● Required work: The copy must run from the line containing "Where should I" through the final line of the records, both included, exactly as written. It should contain no pictures.

● The data:
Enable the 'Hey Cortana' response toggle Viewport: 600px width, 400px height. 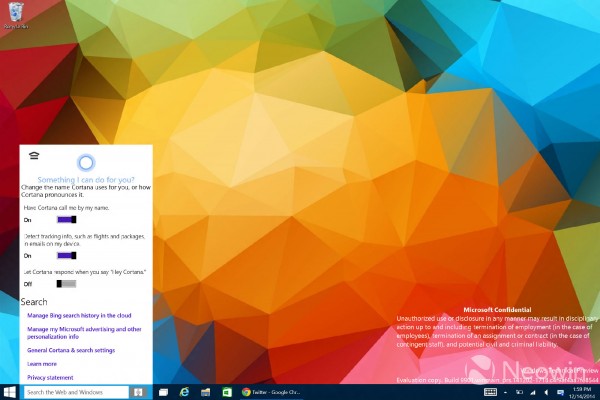click(x=67, y=284)
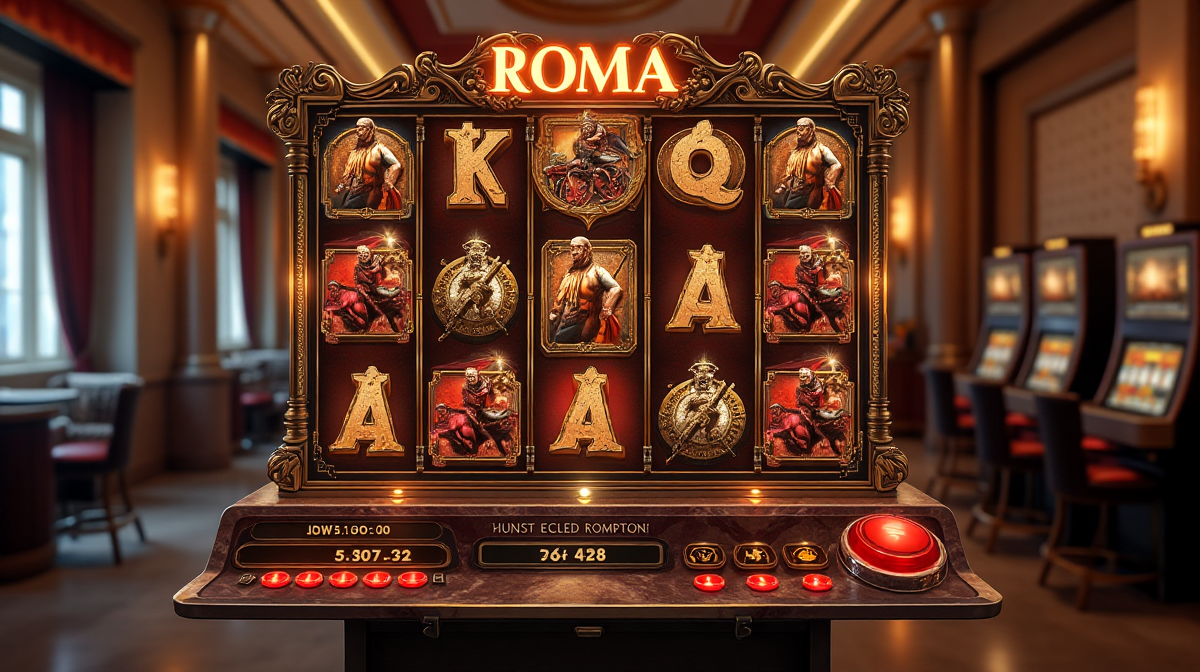This screenshot has height=672, width=1200.
Task: Toggle the fifth red light in the five-light row
Action: coord(412,579)
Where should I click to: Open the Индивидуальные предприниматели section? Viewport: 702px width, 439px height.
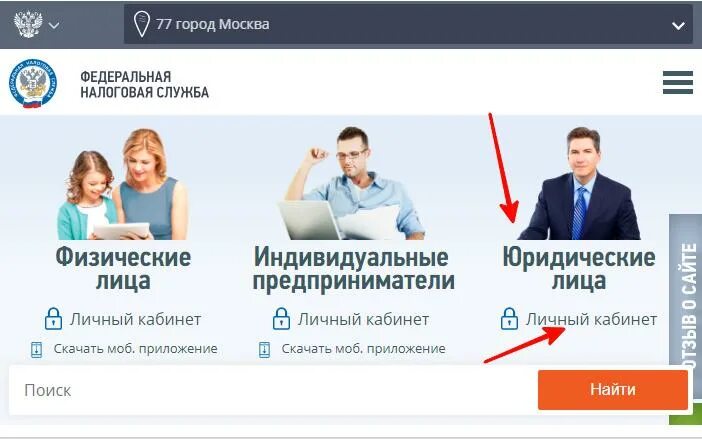click(354, 269)
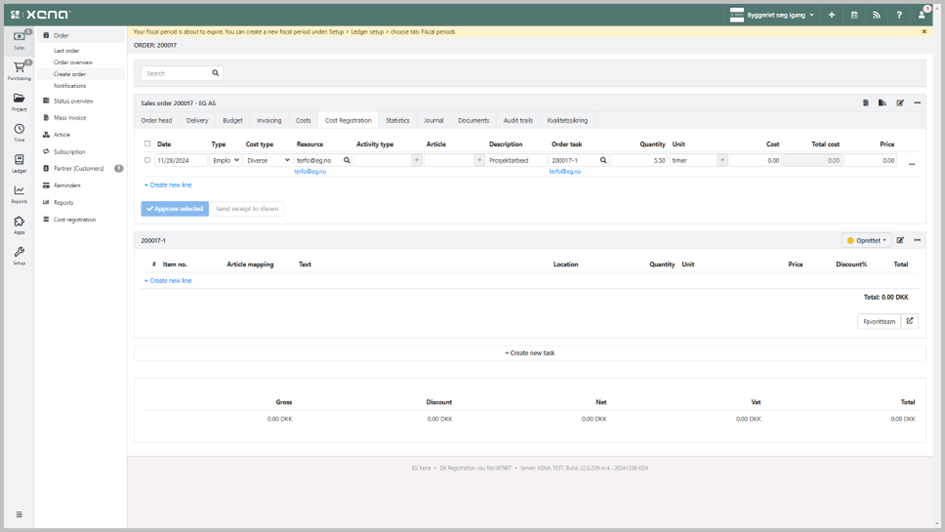Dismiss the fiscal period warning banner
The width and height of the screenshot is (945, 532).
924,32
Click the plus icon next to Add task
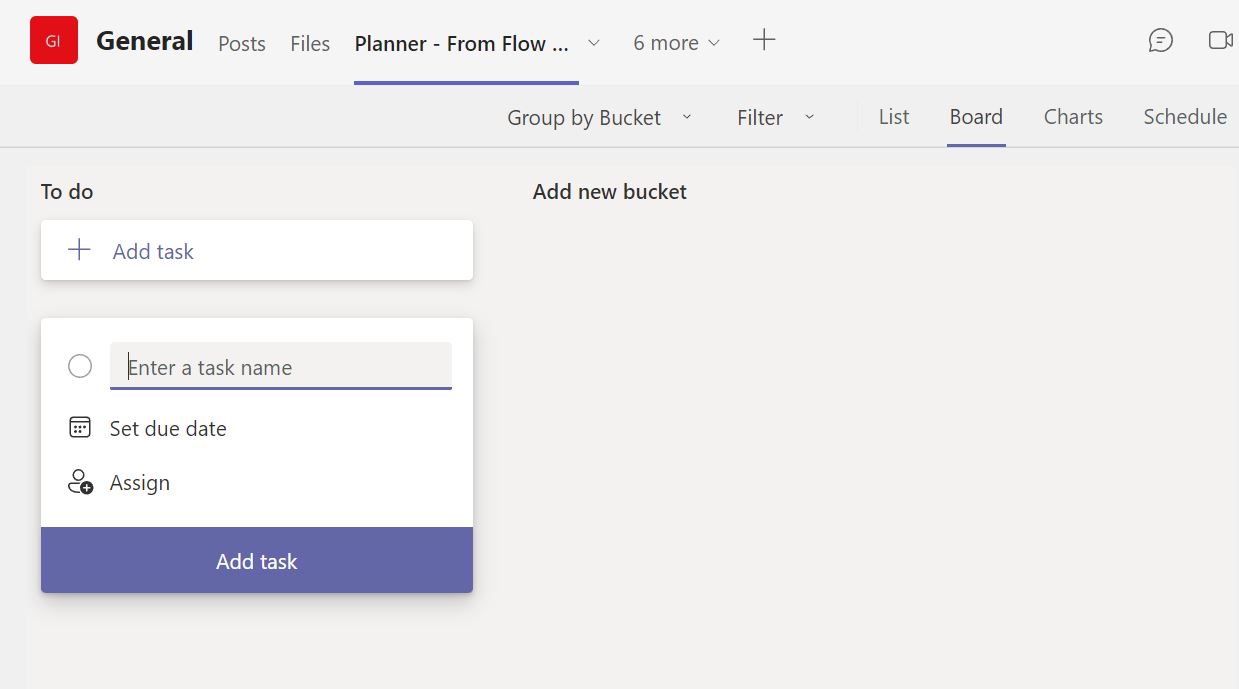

● Output below:
Where should I click to: Open the Индивидуальные предприниматели section? Viewport: 702px width, 439px height.
click(354, 269)
Dismiss the fiscal period warning banner
The width and height of the screenshot is (945, 532).
924,32
Click the plus icon next to Add task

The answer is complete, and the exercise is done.